2008 Dickies 500
- Simple line diagram of Texas Motor Speedway track layout
- Date: November 2, 2008
- Official name: Samsung Mobile 500
- Location: Texas Motor Speedway in Fort Worth, Texas
- Course: Permanent racing facility
- Course length: 1.5 miles (2.4 km)
- Distance: 334 laps, 501 mi (806.3 km)
- Weather: Temperatures reaching up to 84.9 °F (29.4 °C); wind speeds up to 15 miles per hour (24 km/h)

Pole position
- Driver: Jeff Gordon; / Hendrick Motorsports
- Time: 28.652

Most laps led
- Driver: Carl Edwards / Roush Fenway Racing
- Laps: 212

Winner
- No. 99: Carl Edwards / Roush Fenway Racing

Television in the United States
- Network: ABC

= 2008 Dickies 500 =

The 2008 Dickies 500 was a NASCAR Cup Series motor race held on November 2, 2008, at Texas Motor Speedway in Fort Worth, Texas. Contested over 334 laps on the 1.5-mile (2.4 km) asphalt quad-oval, it was the 34th race of the 2008 Sprint Cup Series season. The race was won by Carl Edwards for the Roush Fenway Racing team. Jeff Gordon finished second, and Jamie McMurray clinched third.

This race marked the debut of 2012 Champion Brad Keselowski.

==Qualifying==
Jeff Gordon won the pole position, with Martin Truex Jr. joining him on the front row.

This was the Sprint Cup Debut of Brad Keselowski and the return of the No. 25 car from Hendrick Motorsports. It was third qualifying attempt and first race start for Joey Logano.

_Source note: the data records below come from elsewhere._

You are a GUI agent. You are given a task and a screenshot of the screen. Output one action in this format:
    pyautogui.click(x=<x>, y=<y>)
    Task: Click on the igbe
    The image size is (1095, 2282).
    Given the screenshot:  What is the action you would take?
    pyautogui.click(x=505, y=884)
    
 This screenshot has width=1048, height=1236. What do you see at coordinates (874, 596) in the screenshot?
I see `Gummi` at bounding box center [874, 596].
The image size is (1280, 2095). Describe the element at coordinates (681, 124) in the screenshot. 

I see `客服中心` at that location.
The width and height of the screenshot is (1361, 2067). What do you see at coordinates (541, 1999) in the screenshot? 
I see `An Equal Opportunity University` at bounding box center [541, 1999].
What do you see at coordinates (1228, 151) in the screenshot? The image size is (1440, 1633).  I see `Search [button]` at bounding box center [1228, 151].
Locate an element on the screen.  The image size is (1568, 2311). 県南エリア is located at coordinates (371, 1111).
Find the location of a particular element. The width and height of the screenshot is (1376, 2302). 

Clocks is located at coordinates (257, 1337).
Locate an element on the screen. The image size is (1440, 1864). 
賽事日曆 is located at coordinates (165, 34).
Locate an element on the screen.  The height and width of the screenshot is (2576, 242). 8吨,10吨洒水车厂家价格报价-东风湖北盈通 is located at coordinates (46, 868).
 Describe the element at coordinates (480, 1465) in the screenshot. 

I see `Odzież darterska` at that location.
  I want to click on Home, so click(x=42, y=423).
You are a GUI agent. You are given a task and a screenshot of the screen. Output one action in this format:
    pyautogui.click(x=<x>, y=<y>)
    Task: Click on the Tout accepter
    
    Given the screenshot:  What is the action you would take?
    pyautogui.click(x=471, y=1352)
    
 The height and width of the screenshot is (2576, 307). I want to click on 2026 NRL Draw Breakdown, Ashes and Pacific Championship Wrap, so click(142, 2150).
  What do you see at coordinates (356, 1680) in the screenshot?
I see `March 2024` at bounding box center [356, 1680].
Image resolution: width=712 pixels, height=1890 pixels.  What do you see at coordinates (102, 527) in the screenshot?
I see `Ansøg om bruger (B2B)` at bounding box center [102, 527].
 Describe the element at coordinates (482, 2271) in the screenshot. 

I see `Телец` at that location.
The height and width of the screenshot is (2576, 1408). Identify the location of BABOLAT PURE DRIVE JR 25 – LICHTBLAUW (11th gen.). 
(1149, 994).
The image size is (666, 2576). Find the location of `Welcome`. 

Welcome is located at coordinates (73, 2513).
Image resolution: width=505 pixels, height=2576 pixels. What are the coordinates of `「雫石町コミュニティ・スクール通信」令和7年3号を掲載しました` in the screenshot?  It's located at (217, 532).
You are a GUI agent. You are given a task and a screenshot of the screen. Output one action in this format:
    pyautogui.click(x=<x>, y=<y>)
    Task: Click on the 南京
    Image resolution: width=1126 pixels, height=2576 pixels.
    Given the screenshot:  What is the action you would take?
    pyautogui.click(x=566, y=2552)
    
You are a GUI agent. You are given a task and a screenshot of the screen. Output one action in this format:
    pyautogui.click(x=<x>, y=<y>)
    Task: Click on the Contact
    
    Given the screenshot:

Failed to qualify: Tony Raines (#70), Bryan Clauson (#40), Chad McCumbee (#45), Max Papis (#13), Johnny Sauter (#08).

==Recap==
Carl Edwards used fuel mileage to sweep the season series at TMS. Points leader Jimmie Johnson finished one lap down in 15th place, but still led Edwards by 106 points.